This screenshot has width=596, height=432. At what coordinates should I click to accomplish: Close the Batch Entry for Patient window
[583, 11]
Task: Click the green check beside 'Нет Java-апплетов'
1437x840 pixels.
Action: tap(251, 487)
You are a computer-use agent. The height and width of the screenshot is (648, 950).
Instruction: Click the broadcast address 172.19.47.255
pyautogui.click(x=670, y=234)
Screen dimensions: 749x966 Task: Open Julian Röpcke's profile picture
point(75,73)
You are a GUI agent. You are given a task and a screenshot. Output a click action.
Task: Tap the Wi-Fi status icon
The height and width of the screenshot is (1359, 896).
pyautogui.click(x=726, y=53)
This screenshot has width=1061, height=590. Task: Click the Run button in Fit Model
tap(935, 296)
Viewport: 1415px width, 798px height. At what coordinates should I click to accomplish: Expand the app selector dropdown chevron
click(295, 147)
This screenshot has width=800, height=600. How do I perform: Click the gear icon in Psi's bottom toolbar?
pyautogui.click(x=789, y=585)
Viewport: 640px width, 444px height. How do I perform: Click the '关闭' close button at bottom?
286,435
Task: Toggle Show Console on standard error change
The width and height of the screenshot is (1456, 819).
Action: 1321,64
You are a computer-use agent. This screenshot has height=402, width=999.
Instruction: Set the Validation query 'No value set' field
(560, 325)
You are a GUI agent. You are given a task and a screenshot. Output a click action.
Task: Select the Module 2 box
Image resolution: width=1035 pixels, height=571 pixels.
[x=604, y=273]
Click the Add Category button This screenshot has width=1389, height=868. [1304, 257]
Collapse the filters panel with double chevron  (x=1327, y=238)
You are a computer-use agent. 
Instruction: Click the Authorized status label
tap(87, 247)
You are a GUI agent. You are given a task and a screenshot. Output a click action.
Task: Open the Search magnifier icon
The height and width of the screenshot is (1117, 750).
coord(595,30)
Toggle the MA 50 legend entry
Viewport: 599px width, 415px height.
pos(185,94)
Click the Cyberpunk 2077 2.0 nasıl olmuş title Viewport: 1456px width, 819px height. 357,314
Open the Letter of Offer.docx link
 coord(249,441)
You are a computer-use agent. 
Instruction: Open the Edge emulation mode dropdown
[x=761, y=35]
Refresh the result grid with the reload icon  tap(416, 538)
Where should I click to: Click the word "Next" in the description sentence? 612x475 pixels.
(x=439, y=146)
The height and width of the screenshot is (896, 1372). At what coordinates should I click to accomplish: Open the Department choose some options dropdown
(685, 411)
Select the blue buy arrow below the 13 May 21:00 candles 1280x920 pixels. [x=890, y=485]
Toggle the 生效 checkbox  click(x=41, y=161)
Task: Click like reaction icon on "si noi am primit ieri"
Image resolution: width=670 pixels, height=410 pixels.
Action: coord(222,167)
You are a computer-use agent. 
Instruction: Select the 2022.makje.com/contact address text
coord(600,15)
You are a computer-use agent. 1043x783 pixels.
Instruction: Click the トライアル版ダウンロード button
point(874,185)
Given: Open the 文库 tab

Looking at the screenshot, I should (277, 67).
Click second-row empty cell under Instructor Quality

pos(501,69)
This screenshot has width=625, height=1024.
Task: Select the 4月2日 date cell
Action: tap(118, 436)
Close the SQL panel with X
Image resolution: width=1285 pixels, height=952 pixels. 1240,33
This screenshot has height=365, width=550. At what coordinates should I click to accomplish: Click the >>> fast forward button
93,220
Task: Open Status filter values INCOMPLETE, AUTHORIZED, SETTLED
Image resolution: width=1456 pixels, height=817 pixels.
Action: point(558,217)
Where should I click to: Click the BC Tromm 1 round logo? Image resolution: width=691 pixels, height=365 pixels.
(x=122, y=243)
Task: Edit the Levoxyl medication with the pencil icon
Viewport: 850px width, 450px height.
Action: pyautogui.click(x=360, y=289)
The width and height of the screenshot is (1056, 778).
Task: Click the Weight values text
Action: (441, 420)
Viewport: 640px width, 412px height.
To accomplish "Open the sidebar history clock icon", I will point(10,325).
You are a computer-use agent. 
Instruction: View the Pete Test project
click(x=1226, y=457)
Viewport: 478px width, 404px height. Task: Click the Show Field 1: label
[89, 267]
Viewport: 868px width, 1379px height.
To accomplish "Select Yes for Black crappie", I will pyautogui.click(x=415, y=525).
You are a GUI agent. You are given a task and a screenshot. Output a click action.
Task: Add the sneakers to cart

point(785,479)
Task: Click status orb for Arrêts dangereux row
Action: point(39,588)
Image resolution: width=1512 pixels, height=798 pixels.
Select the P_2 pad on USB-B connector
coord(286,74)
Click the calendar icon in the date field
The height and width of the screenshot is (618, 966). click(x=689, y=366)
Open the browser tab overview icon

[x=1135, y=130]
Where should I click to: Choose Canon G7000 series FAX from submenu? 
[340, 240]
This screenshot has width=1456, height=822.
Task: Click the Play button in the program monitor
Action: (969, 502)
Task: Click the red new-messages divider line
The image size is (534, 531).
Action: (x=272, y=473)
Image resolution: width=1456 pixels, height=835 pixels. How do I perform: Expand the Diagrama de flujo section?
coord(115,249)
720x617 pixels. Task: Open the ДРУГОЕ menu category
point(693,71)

=== What needs to be done ===
Reproduce the records starting with the line containing "Task: Toggle Show" and going on through the line containing "Action: coord(222,167)", substituting "drop-down list" for every "dropdown" and leaving everything else unchanged.

=== Solved exercise ===
Task: Toggle Show Console on standard error change
The width and height of the screenshot is (1456, 819).
Action: 1321,64
You are a computer-use agent. This screenshot has height=402, width=999.
Instruction: Set the Validation query 'No value set' field
(560, 325)
You are a GUI agent. You are given a task and a screenshot. Output a click action.
Task: Select the Module 2 box
Image resolution: width=1035 pixels, height=571 pixels.
[x=604, y=273]
Click the Add Category button This screenshot has width=1389, height=868. [1304, 257]
Collapse the filters panel with double chevron  (x=1327, y=238)
You are a computer-use agent. 
Instruction: Click the Authorized status label
tap(87, 247)
You are a GUI agent. You are given a task and a screenshot. Output a click action.
Task: Open the Search magnifier icon
The height and width of the screenshot is (1117, 750).
coord(595,30)
Toggle the MA 50 legend entry
Viewport: 599px width, 415px height.
pos(185,94)
Click the Cyberpunk 2077 2.0 nasıl olmuş title Viewport: 1456px width, 819px height. 357,314
Open the Letter of Offer.docx link
 coord(249,441)
You are a computer-use agent. 
Instruction: Open the Edge emulation mode drop-down list
[x=761, y=35]
Refresh the result grid with the reload icon  tap(416, 538)
Where should I click to: Click the word "Next" in the description sentence? 612x475 pixels.
(x=439, y=146)
The height and width of the screenshot is (896, 1372). At what coordinates should I click to accomplish: Open the Department choose some options drop-down list
(685, 411)
Select the blue buy arrow below the 13 May 21:00 candles 1280x920 pixels. [x=890, y=485]
Toggle the 生效 checkbox  click(x=41, y=161)
Task: Click like reaction icon on "si noi am primit ieri"
Image resolution: width=670 pixels, height=410 pixels.
Action: coord(222,167)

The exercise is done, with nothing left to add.